P.K. Subban, Zdeno Chara call it quits on a day of retirements in the NHL
Saban, 33, was selected by the Montreal Canadiens with the 43rd pick of the 2007 draft. The Toronto native made his NHL debut in 2010 and eventually established himself as one of the league’s top defensemen by winning the Norris Trophy in 2013.
In 2014, Saban agreed to an eight-year, $72 million contract extension that made him one of the league’s highest-paid players and its highest-paid defenseman at the time. He was traded to the Nashville Predators in 2016 in a one-for-one exchange of an elite defenseman for Shea Weber, and was reacquired in 2019 with the New Jersey Devils. He eventually played in 834 games, scoring 115 goals and 352 assists. . He also won a gold medal as a member of Team Canada at the 2014 Sochi Olympics.
Saban served as an NHL analyst for ESPN during the waning days of his playing career, contributing to the network’s postseason coverage in each of the past two seasons. In May, he was noncommittal about his future in broadcasting.
“I’m not saying I have the talent to do TV, but it’s definitely been some fun because I’m passionate about sports,” They said. “I’m excited to be involved in sports, and this is a way for me to do that when I’m not playing. … As far as whether I do it as a career or a job, I’ll make that decision when I’m done. The playing days will be over.
Chara, 45, registered 209 goals and 680 points in 24 seasons with the New York Islanders, Ottawa Senators, Boston Bruins and Washington Capitals. 2009 Norris Trophy winner, Chara said in his announcement That he signed a one-day contract with the Bruins so he could retire with the team he captained to a Stanley Cup championship in 2011.
The tallest player in league history, the 6-foot-9 Chara joined the Capitals in 2020 at 43, recording 10 points in 55 games. He played his final season with the Islanders, who drafted him in 1996 before making his NHL debut the following year.

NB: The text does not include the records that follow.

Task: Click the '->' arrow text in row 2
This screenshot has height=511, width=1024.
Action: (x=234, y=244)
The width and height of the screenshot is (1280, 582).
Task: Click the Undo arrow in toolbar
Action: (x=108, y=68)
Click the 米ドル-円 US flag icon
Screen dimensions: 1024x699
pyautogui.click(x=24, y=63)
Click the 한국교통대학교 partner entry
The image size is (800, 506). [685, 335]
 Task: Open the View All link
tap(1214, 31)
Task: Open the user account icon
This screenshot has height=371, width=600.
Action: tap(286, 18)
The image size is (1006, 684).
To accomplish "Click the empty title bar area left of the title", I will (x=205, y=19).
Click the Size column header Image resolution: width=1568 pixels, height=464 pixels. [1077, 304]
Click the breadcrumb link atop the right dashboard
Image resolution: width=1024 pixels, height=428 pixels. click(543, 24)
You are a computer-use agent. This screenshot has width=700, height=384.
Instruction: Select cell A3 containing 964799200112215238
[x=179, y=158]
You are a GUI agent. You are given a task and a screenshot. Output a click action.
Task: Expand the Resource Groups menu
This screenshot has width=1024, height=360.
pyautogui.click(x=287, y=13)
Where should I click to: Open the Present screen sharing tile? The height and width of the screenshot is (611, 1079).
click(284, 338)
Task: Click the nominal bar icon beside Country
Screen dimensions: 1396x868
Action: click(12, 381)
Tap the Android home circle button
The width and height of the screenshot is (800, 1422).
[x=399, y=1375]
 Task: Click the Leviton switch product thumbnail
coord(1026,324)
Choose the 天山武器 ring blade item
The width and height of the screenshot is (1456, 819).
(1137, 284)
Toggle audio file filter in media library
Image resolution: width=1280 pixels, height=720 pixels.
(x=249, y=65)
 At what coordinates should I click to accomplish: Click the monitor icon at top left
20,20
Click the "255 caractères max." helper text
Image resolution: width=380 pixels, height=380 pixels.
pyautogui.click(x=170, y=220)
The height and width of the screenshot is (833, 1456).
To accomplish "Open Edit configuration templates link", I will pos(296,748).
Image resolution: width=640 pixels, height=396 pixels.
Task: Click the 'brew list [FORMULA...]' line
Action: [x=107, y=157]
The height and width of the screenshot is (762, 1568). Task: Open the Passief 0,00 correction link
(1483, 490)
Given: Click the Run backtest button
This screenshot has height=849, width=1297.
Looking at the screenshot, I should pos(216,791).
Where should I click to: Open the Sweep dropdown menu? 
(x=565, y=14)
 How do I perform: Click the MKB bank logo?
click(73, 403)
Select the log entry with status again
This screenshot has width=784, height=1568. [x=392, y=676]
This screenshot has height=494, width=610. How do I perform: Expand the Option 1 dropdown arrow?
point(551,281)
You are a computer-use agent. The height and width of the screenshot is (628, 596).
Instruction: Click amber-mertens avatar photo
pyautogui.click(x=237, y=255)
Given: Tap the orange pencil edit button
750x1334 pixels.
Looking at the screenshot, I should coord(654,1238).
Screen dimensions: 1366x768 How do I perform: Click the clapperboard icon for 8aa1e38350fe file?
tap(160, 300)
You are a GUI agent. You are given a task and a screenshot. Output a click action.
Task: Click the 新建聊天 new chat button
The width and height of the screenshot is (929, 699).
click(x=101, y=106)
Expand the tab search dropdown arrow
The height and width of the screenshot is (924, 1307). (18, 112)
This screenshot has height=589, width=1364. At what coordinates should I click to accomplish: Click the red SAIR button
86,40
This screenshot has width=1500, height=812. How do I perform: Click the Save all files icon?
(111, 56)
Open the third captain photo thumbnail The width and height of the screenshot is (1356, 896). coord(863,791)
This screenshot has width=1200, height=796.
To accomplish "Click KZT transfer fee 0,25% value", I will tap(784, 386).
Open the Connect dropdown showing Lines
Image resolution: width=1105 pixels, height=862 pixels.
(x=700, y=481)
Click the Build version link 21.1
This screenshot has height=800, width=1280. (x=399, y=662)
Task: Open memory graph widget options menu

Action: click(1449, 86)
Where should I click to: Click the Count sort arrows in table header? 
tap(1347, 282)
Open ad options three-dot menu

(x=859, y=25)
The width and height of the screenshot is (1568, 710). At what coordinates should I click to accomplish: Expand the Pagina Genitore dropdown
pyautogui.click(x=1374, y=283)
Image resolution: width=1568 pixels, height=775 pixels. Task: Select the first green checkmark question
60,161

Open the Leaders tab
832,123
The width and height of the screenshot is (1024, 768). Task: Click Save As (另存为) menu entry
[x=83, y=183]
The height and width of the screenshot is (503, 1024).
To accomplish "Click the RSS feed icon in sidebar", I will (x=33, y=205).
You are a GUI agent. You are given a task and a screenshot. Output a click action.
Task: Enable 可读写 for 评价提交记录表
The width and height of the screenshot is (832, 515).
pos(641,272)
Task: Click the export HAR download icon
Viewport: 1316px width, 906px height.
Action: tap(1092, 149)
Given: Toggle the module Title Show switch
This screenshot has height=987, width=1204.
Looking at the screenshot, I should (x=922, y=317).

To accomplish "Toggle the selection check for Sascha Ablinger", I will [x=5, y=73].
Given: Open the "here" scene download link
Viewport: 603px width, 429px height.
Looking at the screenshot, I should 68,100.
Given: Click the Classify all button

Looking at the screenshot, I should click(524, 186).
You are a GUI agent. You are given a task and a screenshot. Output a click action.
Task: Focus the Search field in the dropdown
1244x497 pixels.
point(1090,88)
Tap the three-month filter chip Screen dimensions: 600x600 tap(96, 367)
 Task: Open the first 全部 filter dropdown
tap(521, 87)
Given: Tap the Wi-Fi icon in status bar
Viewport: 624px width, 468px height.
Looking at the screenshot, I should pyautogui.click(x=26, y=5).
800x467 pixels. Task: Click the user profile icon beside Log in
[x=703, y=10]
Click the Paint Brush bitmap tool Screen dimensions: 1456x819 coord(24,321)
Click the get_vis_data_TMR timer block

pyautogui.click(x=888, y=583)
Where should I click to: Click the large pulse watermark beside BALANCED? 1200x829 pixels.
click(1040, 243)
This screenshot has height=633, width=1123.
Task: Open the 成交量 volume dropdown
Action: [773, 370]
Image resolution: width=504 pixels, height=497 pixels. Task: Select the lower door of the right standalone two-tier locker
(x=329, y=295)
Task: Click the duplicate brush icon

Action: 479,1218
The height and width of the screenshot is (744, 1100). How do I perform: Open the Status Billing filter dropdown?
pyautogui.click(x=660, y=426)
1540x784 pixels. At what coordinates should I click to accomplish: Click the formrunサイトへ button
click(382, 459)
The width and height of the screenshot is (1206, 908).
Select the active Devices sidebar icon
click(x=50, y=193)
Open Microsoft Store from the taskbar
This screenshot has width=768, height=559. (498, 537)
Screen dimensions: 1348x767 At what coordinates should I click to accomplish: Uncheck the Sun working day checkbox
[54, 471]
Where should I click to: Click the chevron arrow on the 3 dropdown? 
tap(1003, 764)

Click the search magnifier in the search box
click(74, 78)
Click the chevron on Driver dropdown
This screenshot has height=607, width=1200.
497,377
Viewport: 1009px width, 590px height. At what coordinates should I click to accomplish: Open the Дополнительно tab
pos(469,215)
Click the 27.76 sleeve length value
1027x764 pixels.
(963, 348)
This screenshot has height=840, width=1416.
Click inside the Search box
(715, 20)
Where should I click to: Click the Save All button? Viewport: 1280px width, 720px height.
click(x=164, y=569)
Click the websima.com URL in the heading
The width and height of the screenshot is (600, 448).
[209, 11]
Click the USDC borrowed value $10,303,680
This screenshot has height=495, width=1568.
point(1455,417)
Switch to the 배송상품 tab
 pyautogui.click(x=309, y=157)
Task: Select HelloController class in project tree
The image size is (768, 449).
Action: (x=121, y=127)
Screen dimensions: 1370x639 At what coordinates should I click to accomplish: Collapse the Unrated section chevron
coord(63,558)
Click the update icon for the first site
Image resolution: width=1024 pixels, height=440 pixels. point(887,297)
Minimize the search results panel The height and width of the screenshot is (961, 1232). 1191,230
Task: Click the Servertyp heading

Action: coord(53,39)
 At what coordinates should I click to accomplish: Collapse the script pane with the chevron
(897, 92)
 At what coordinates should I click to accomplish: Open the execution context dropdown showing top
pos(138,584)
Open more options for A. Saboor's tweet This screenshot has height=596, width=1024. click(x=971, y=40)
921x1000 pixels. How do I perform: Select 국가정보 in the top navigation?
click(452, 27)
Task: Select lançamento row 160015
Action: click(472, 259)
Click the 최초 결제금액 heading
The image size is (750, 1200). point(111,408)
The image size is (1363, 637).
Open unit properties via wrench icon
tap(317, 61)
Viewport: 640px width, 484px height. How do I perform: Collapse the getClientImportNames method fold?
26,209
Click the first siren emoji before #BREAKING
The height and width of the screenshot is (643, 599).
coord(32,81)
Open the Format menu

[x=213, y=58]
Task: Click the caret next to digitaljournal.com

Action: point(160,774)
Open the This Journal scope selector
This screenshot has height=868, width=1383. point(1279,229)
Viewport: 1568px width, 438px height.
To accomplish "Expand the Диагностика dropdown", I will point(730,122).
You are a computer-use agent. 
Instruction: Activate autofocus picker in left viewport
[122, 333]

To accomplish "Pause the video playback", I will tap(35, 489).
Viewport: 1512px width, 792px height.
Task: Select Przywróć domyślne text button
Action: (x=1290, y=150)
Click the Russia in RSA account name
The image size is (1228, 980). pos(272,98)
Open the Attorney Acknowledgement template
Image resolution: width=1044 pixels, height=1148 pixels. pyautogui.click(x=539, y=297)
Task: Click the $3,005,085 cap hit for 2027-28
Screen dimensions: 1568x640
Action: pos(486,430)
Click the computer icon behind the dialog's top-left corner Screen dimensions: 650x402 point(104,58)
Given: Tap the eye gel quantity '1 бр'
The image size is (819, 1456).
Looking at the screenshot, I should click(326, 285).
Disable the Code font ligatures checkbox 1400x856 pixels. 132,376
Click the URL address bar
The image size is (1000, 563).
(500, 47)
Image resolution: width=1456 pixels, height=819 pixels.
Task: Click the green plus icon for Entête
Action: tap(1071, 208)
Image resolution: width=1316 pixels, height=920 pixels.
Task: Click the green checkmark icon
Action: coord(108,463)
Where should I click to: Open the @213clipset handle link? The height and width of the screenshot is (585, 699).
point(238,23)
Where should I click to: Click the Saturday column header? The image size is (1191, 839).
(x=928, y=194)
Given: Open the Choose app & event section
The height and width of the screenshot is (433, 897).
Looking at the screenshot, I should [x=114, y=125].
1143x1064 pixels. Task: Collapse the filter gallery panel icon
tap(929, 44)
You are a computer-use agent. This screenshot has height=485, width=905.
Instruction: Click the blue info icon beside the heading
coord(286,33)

Yandle, 36, made his announcement on the “Spitin’ Chiclets” podcast, saying, “For the last year it’s been one of the things I’ve been thinking about. … When that’s all you know in your life, just To call it quits, it’s nerve-racking.
During a career that included stints with the Arizona Coyotes, New York Rangers, Florida Panthers and Philadelphia Flyers, Yandle established himself as one of the most durable and offensively skilled defensemen in the league. A three-time All-Star selection, Yandle scored 103 goals and 619 points in 1,109 games. He set the NHL record for most consecutive games played (989) before being benched by the rebuilding Flyers late last season.
“Especially this time of year, you’re usually ready for training camp. For me, the last two weeks I’ve been comfortable with it,” Yandle said of his retirement. “I think I’m really comfortable with it and definitely looking forward to the next chapter.”